Netflix Review: Team Foxcatcher

Published on July 7th, 2016 in: Current Faves, Documentaries, Movie Reviews, Movies, Netflix Reviews, Reviews, Sports, True Crime |

By Tyler Hodg


The chilling story of “philanthropist” John du Pont and his shocking murder of Dave Shultz is eerily depicted in the Netflix original documentary, Team Foxcatcher. The story was previously fictionalized in the five-time Academy Award-nominated film simply titled Foxcatcher.

This Jon Greenhalgh-directed documentary plays out like a ticking time bomb. There is a looming sense of danger, and anticipation is built beautifully through a linear retelling of the life of du Pont, and incidents leading up to the murder of wrestler and friend Dave Shultz at his athletic sanctuary of Foxcatcher Farm.

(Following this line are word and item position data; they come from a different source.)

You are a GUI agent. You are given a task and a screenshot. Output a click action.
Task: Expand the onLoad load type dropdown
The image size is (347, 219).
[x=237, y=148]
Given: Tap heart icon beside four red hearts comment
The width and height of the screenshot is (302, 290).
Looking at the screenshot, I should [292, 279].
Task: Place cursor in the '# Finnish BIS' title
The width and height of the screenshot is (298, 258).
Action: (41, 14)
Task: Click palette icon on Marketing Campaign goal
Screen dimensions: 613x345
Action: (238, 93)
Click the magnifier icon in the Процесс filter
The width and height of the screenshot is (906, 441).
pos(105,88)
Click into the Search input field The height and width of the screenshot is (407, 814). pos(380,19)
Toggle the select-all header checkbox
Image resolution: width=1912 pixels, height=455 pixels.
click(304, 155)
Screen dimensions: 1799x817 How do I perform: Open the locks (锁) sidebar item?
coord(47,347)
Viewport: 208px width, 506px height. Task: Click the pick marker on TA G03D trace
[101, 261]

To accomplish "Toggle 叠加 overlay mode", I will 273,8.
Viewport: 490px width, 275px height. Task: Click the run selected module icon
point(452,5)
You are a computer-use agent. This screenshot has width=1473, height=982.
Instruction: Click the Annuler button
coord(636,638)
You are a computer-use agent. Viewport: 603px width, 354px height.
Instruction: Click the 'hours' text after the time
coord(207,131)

The massive piece of land that du Pont owned was home to a variety of different athletes, their families, and even law enforcement. The film initially depicts a utopian-like society, but from the get-go, the living situation comes across in a cult-like manner. Although the residents of the estate appear to be normal, the image and story of du Pont is a clear indication that this man felt untouchable, and had severe mental health issues.

There is one short scene in particular that demonstrates the usual – and eventually deadly – mannerisms of the Team Foxcatcher figurehead. Home video shows du Pont’s cold eyes staring into a camera for roughly five seconds – but what feels like an eternity – as he responds to a question about what the team will do at an upcoming tournament with the repetition of the word “kill.”

The picture painted of du Pont and Shultz is riveting, but one aspect that the documentary fails to represent is the perspective of the former – possibly due in large to the fact that he was incarcerated from 1996 until his death in 2010. There are brief moments that touch upon his childhood and possible origin of mental illness, but not enough screen time is spent developing a more well-rounded representation of the killer.

Through interviews with those involved in the situation, the film gives a fairly complete and comprehensive illustration of life on the farm, the psyche of du Pont, and the moments that resulted in near 50-hour standoff with police. The events depicted in Team Foxcatcher affected a wide range of people, and are a reminder of the horrors that exist in the world.